The Waterloo Region chapter of Women Empowering Women (WEW) meets quarterly to nurture connections and friendships, to be inspired and to raise funds that support women in developing economies. As an auxiliary group of Mennonite Economic Development Associates (MEDA), it supports MEDA’s international work of “helping women move into more valued and equitable roles in their economies.”
For Nancy Mann, one of the charter members of WEW, it is a meaningful combination. She got excited about WEW at MEDA’s 2016 convention, at which she first heard about chapters in the United States. She felt certain there were women in Waterloo Region who would be interested in forming a similar network. In early 2017, she, along with five other women, launched the Waterloo Region chapter, following a model provided by MEDA.
The group, which is open to all women, meets quarterly to connect socially and learn from a MEDA speaker who describes a project that supports women in developing countries. WEW participants are then encouraged to donate money to that particular project.
As a retiree, Mann misses the collegiality of the workplace, so she appreciates the network of women friends she has made through WEW’s Waterloo Region chapter, as well as the sense of meaningful purpose in knowing that improving the lives of women in developing countries has a profound, positive impact on the well-being of their families and communities. She is so encouraged to hear stories of women learning all aspects of running a business, becoming trainers, mentors and role models for others, and even moving into politics to impact change on a wider scale.
Mann sees her involvement with WEW as “an opportunity to give back.” She says that, in Canada, with its socio-economic advantages and its legal protections for women, there are now many professional women and retirees who have become economically successful and have resources they can share.
While there are many things that could be done with those resources—travel, home renovations and giving to many other worthy causes—she expresses “immense gratitude for vocational opportunities [she] had . . . here in Canada,” and wants to “enable other women . . . to support their families through improved economic opportunities.”
MEDA’s faith-based foundations, and the Gender Equality and Social Inclusion lenses through which it engages its mission to “create business solutions to poverty,” resonate with Mann and WEW’s Waterloo Region chapter.

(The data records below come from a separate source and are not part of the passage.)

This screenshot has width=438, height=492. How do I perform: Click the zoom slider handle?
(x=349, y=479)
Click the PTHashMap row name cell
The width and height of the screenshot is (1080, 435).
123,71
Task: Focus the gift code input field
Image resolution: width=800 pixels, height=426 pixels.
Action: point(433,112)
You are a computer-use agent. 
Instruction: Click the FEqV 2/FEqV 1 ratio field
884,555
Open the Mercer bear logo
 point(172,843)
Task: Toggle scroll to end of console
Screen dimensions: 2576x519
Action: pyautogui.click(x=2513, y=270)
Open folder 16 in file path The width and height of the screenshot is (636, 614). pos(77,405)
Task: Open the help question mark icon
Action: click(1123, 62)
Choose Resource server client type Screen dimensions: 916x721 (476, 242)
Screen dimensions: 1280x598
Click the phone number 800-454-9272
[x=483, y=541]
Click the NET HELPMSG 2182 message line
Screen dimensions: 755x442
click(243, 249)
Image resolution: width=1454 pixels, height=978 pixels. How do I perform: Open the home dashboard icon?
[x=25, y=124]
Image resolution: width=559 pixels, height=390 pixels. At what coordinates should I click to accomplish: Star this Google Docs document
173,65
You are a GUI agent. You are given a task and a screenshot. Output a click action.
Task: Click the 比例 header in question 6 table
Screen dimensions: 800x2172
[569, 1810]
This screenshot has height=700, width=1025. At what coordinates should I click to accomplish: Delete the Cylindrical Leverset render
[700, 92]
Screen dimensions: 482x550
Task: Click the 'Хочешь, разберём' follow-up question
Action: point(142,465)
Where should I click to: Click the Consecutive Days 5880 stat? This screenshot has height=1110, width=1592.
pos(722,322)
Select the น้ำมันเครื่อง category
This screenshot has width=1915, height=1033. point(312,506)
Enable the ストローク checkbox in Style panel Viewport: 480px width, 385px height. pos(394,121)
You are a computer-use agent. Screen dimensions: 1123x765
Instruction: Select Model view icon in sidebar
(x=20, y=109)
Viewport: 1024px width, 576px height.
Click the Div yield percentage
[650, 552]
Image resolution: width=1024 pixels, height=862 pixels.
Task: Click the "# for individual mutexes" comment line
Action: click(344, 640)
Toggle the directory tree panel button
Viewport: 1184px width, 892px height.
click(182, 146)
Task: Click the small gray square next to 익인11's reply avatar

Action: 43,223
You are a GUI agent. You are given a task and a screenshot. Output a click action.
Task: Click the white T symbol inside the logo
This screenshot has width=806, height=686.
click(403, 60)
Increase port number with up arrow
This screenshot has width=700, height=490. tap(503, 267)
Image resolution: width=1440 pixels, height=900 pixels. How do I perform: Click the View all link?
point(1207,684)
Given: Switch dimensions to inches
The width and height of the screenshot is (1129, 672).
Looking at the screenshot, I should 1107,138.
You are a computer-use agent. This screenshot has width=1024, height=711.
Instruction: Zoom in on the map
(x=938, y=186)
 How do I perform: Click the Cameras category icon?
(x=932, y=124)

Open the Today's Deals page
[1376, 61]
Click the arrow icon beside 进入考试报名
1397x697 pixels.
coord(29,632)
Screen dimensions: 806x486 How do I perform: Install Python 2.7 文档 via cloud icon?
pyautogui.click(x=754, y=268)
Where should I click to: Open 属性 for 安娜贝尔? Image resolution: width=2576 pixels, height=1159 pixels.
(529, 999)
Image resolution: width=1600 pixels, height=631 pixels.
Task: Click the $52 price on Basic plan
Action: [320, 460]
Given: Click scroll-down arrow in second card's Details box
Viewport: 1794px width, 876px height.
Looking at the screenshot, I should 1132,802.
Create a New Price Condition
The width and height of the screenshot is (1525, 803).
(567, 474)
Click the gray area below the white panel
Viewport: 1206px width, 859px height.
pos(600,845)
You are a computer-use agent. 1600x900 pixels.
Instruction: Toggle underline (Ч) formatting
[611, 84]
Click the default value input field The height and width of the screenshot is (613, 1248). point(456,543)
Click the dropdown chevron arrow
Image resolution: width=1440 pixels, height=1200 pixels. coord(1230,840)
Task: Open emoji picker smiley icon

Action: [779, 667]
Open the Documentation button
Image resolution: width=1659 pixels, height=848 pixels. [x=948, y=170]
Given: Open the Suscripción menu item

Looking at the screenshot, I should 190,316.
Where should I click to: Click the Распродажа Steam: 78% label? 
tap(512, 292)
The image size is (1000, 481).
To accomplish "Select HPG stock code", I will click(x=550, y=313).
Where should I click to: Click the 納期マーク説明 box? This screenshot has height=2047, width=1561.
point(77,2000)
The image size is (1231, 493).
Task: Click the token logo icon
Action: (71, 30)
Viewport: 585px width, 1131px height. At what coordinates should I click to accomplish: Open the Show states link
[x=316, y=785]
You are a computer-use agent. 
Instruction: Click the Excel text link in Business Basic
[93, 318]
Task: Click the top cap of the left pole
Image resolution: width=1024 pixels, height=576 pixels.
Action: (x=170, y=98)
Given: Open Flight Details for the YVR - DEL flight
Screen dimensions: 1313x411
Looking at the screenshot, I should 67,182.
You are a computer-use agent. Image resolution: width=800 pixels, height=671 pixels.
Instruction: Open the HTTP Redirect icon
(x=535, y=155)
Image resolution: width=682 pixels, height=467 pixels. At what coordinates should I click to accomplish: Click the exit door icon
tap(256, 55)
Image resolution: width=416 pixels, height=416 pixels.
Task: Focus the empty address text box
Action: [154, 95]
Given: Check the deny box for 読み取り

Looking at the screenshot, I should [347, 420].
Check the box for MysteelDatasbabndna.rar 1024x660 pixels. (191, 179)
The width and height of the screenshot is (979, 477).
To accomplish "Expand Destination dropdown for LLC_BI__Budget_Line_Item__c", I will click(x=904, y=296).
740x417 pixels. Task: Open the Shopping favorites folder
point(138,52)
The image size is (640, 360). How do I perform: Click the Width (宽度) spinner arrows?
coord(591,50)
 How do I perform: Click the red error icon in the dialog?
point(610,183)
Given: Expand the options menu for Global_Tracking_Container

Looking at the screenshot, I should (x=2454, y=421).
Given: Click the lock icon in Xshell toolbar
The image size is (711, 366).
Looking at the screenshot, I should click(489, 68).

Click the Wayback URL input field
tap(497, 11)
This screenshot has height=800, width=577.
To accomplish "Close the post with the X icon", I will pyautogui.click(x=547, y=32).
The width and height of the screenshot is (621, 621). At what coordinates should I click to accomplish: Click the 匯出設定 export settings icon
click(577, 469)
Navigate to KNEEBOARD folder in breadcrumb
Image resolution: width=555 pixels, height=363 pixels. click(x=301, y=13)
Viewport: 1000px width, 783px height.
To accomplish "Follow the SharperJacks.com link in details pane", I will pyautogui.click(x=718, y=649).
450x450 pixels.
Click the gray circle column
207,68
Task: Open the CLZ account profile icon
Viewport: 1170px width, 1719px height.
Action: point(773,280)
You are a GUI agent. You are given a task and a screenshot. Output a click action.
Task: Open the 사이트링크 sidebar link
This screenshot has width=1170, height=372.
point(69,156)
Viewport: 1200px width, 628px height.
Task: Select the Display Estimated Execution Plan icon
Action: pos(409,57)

According to Mann, when MEDA’s values—such as justice, respect, partnership, dignity, equality and sustainability—are integrated with decisions about economic opportunities, the results are “flagship examples” of development work.
One MEDA project in Myanmar that WEW heard about is called Improving Market Opportunities for Women. Aimed at “increasing women’s participation in the country’s evolving economy,” the project offers business assistance and matching grants to help women who are farming or running shops, to expand their supply chains.
WEW’s Waterloo Region chapter averages around 30 women at its meetings, held in the community room at 50 Kent Avenue in Kitchener. Meetings begin with a half-hour of connecting over refreshments, often with an international flavour, before hearing the speaker for the evening, and collecting donations.
For 2019, Kindred Credit Union has offered to match the chapter’s donations, up to a total of $20,000. To date, WEW is nearly half way to that goal, having generated $9,045 on its own.
There are two meetings left, on Oct. 3 and Dec 5. At the December meeting, Dorothy Nyambi, MEDA’s president and chief executive officer, will address the group on the topic of women in leadership. Nyambi, a dual citizen of Canada and Cameroon, has more than 20 years of experience in development work around the world.